On top of that, even when a tax does grab money from tourists, in the bargain it harms the local economy. The money that the lodging tax siphons off from the Hungarian tourists as they pay their hotel bills, is money they would otherwise have spent somewhere else in the community. When they discover that taxes add a surcharge to being a tourist in Wyoming, they re-think their spending. A dinner at a steak house is downgraded to a stop at the local Arby's; less money goes toward souvenirs; they stay at cheaper hotels. 

A cheaper spending pattern reduces revenue for local businesses, and for the tax-grabbing state government.

Add to this all the other taxes that our legislators want: a higher gasoline tax, higher local sales taxes, and above all: the corporate income tax. How much will be left for local businesses to make, once government has grabbed its share?

There is another aspect to the "tourism" argument. The tax that is supposed to attract more tourists is going to hit lodging companies, in other words those that fall under the "accommodations" label in official statistics. This industry is not at all the largest in the state:

  • The minerals industry is the largest in terms of production value;
  • Retail has the highest number of employees;
  • Weekly payroll is bigger in minerals, construction and professional services.

The number used to portray "tourism" as the largest industry is from the "leisure and hospitality" super-category. However, if we are going to use those numbers the largest industry - by a fair margin - is actually "trade, transportation and utilities".

The super-category "government" towers them all, but that is a story for another day.

In other words, the industry targeted by the lodging tax is not nearly as strong economically as it is made out to be. While the Leisure-Hospitality super-category provides approximately 36,000 jobs on an annual basis, that number varies dramatically over the year. In 2018 the number of employees topped out at 42,800 in July and fell to a low-point 31,100 in November. 

The lodging tax would hit employers of about one third of these workers, namely those who are specifically employed in accommodations.

Even small adverse changes will harm the employees in this industry. The argument that the tax is used for advertising is, at best, a hollow one: nobody has produced a report showing what tourism activity can be expected from having government employees do the advertising instead of the businesses themselves. 

Which brings us to my sixth question to the supporters of the lodging tax: will the tax bring enough new business revenue to compensate for the increased cost?
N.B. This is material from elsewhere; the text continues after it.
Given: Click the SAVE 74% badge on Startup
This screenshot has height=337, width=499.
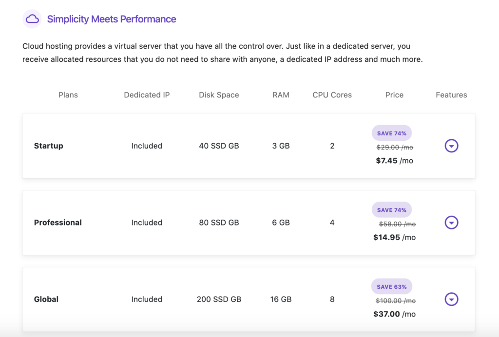Looking at the screenshot, I should pyautogui.click(x=391, y=132).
This is no small question. Employment in leisure and hospitality is generally a cyclical - not to say volatile - experience. It will not get better with a tax, the positive effects of which are vague at best, a mirage at worst. Workers in this industry have the shortest work week anywhere in the private sector. Looking again at the super-categories reported by the Bureau of Labor Statistics, with annual average numbers from 2018,

  • Private-sector workers generally in Wyoming have a workweek of 34.9 hours;
  • Mining workers (including both extraction and support functions) average 45.3 hours;
  • In construction the work week is 41.6 hours;
  • Trade, transportation and utilities (again the largest super-category in terms of employees) works 35.6 hours per week;
  • Professional and business service employees put in 33.4 hours;
  • In education and health services the work week is 33.8 hours;
  • Leisure and hospitality workers report an average of 25.4 hours per week.

In 2018 the average weekly paycheck in leisure and hospitality was $396. This is less than half the average in the private sector. 

I hate to say this, but those in the lodging industry that support this tax are being bamboozled into becoming another milking cow for a government hungry for more tax revenue. Rather than putting themselves in this position, they would be smart to change their position and reclaim the right to do their own advertising and, generally, run their businesses as they see fit.